**RECORDS TO PROCESS**.

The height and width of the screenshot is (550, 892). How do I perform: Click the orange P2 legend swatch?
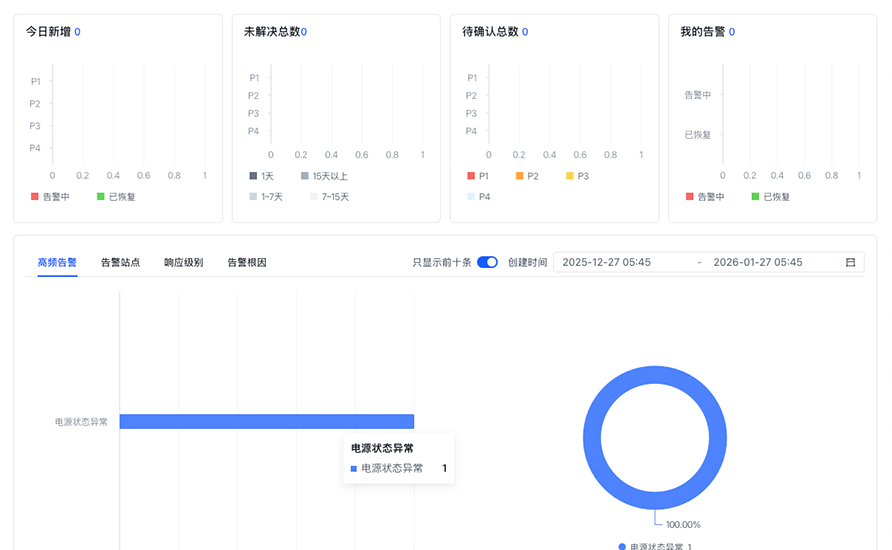pos(520,176)
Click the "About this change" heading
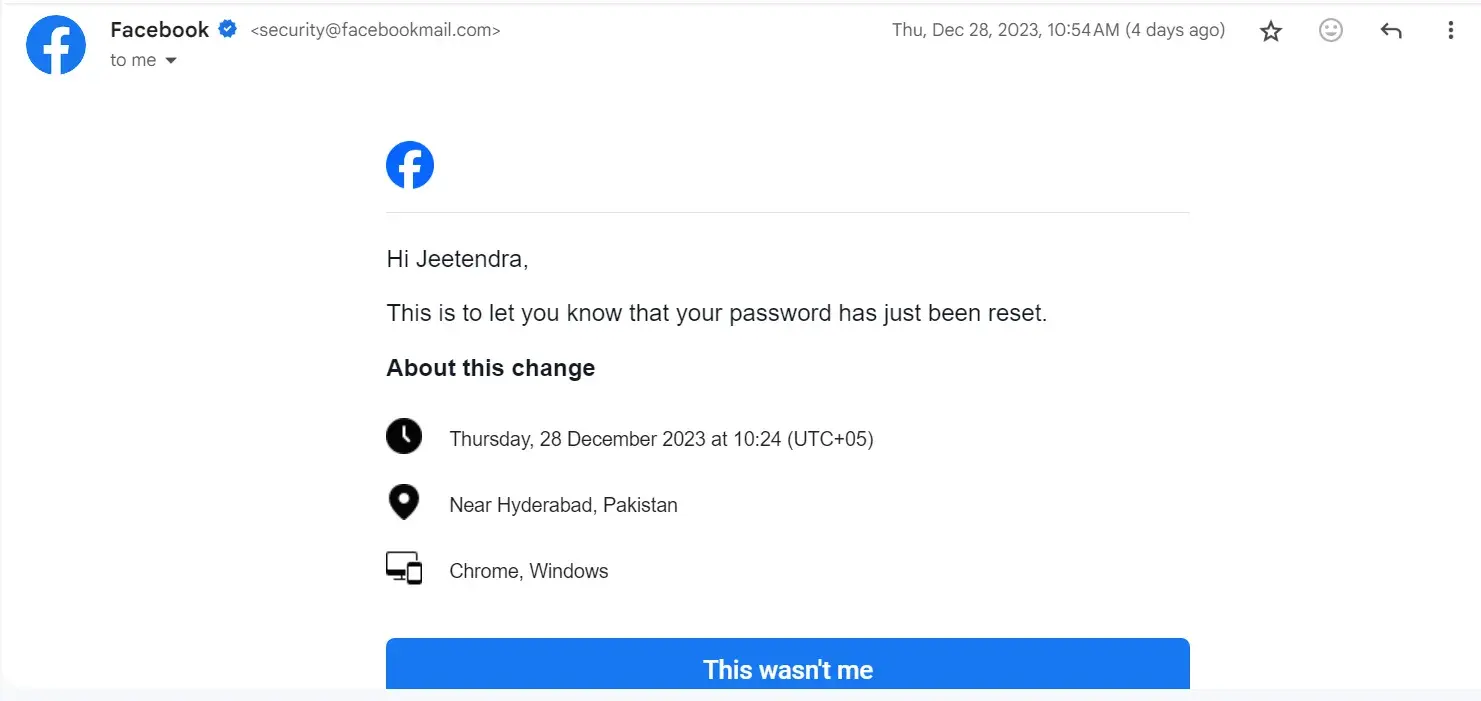This screenshot has height=701, width=1481. pos(491,368)
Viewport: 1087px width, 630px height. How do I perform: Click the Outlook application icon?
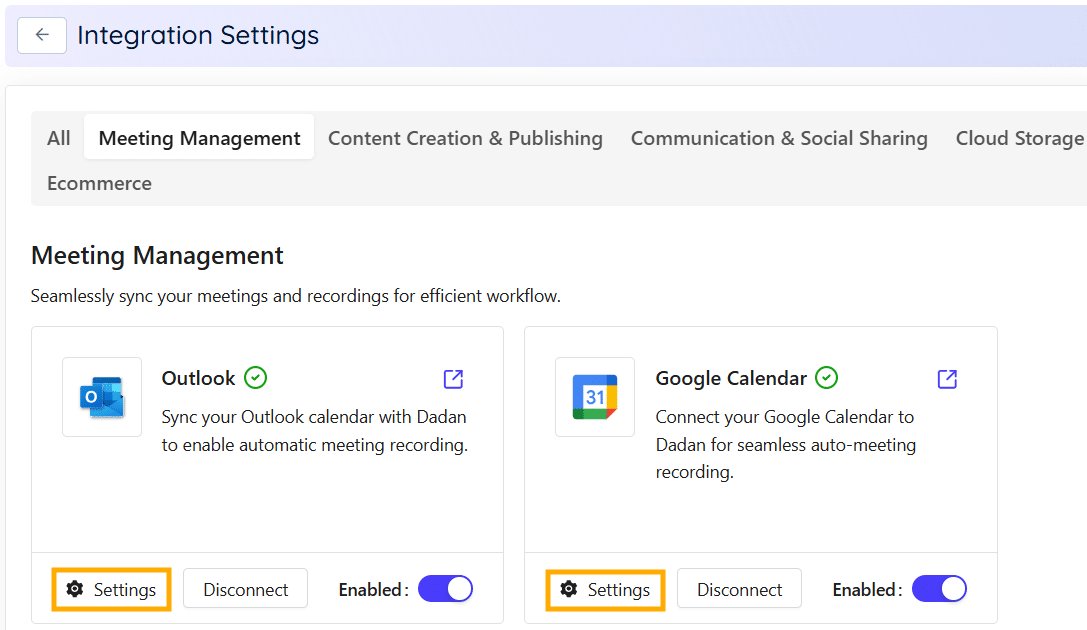click(x=101, y=397)
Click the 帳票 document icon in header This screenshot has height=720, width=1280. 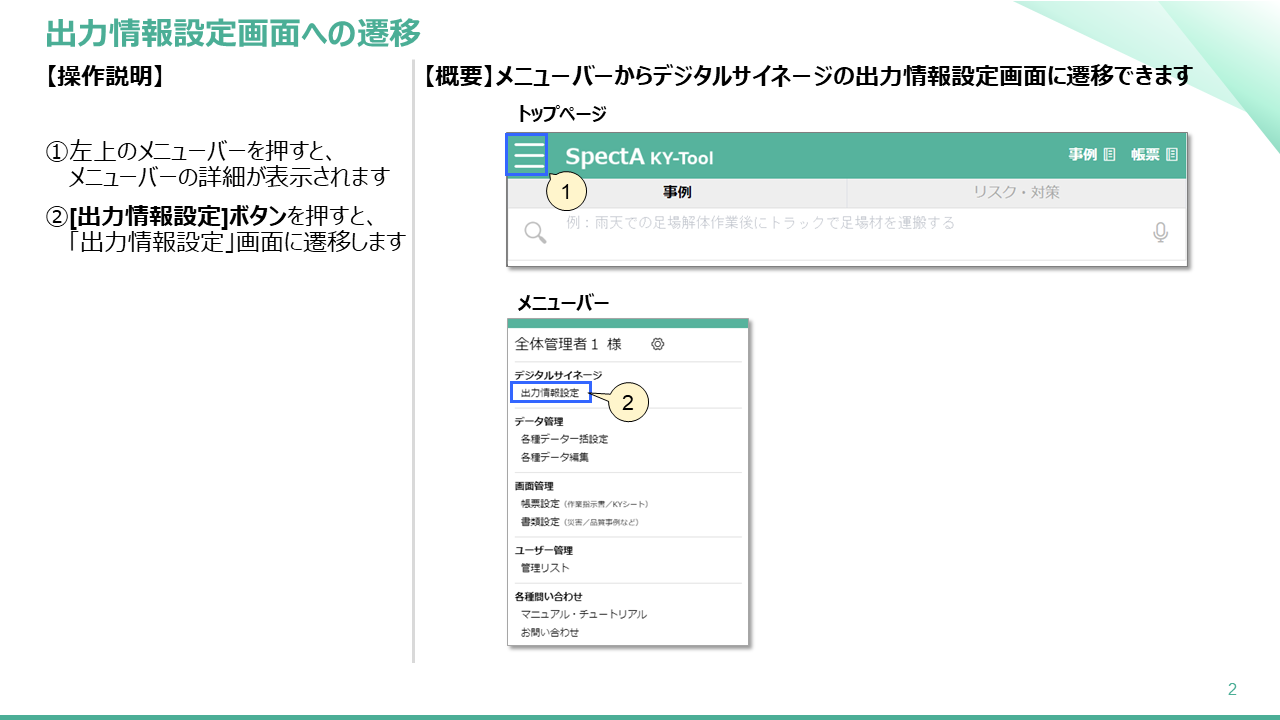click(x=1172, y=155)
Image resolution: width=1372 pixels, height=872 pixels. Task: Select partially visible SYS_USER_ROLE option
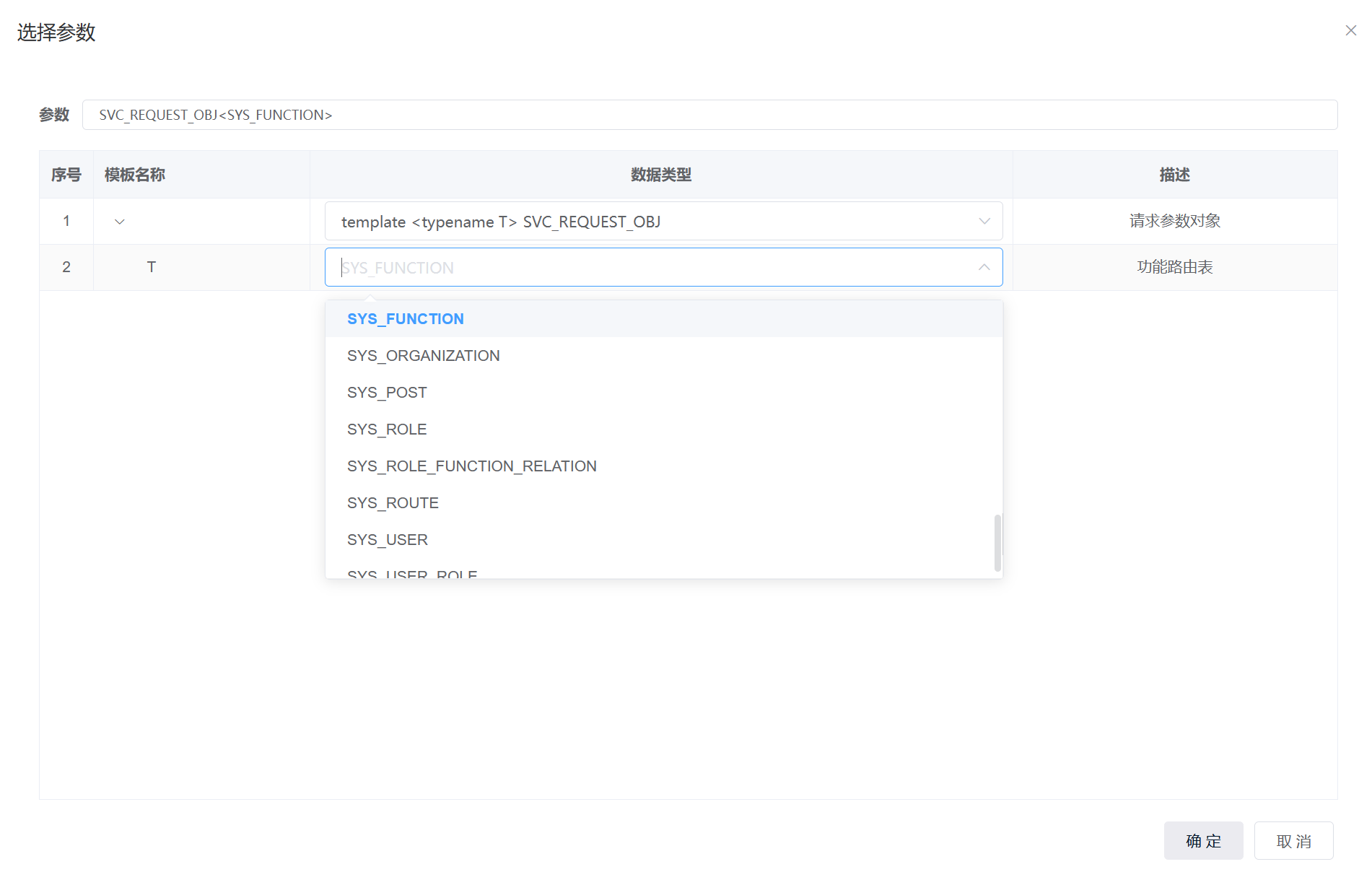point(412,573)
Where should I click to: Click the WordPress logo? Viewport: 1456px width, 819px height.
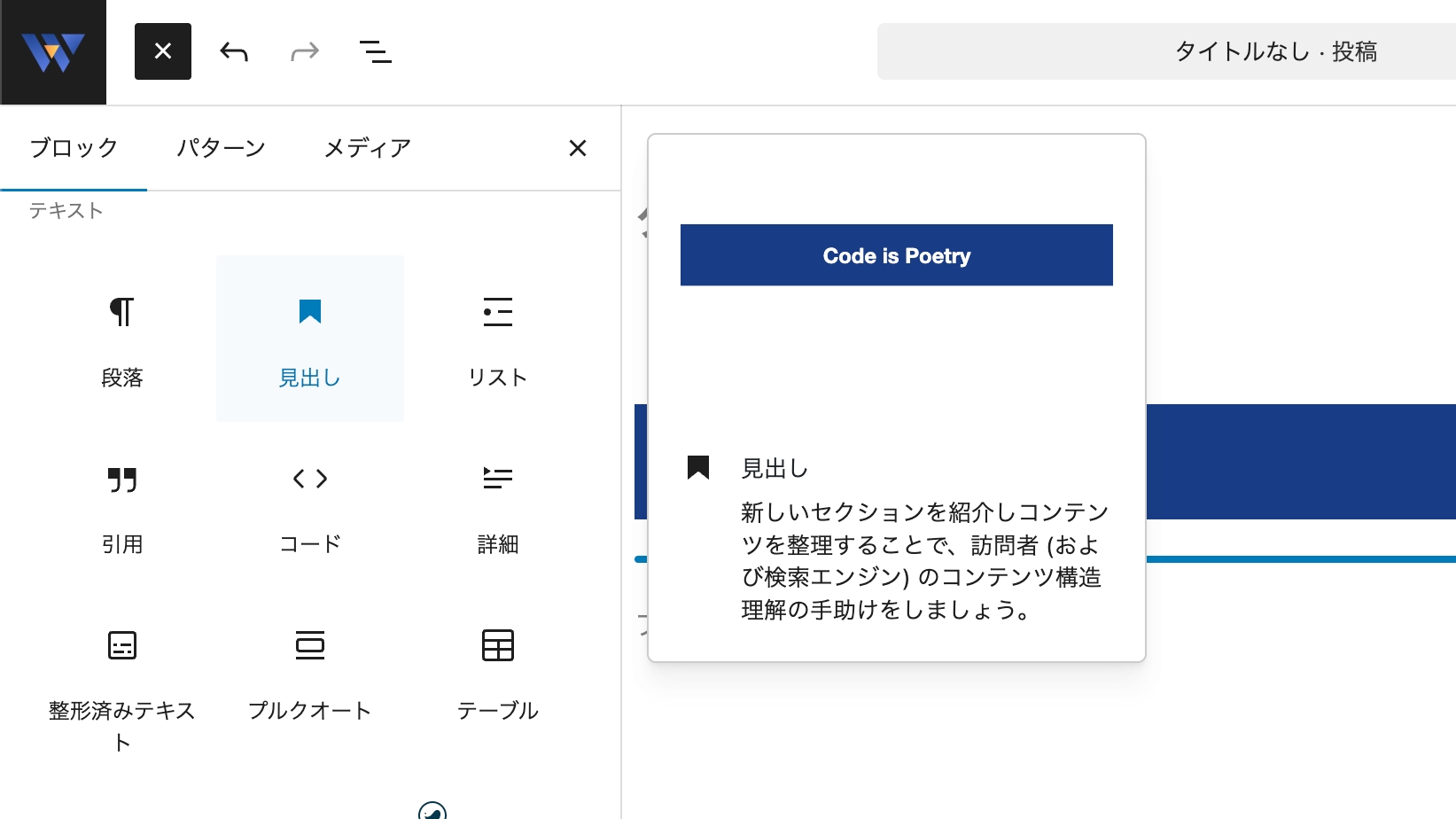(x=53, y=51)
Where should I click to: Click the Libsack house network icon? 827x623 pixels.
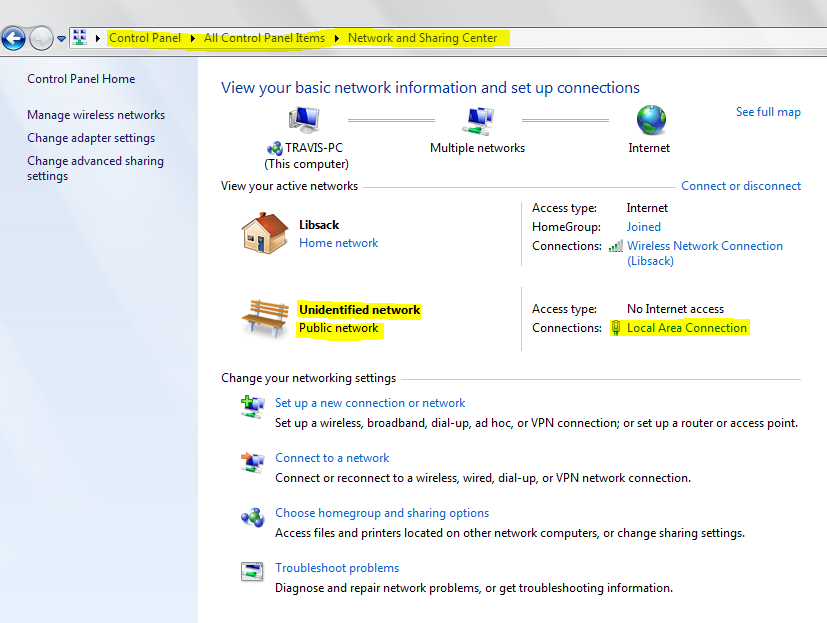tap(265, 233)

**PROBLEM DESCRIPTION**.
Could you retype exactly, and only, the lines running from the one with "Image resolution: width=1372" to the last line of the listing, while leaving any pictures out?

**TASK RESPONSE**.
Image resolution: width=1372 pixels, height=872 pixels. Task: Select partially visible SYS_USER_ROLE option
point(412,573)
Where should I click to: Click the WordPress logo? Viewport: 1456px width, 819px height.
(x=53, y=51)
Where should I click to: Click the Libsack house network icon? 827x623 pixels.
tap(265, 233)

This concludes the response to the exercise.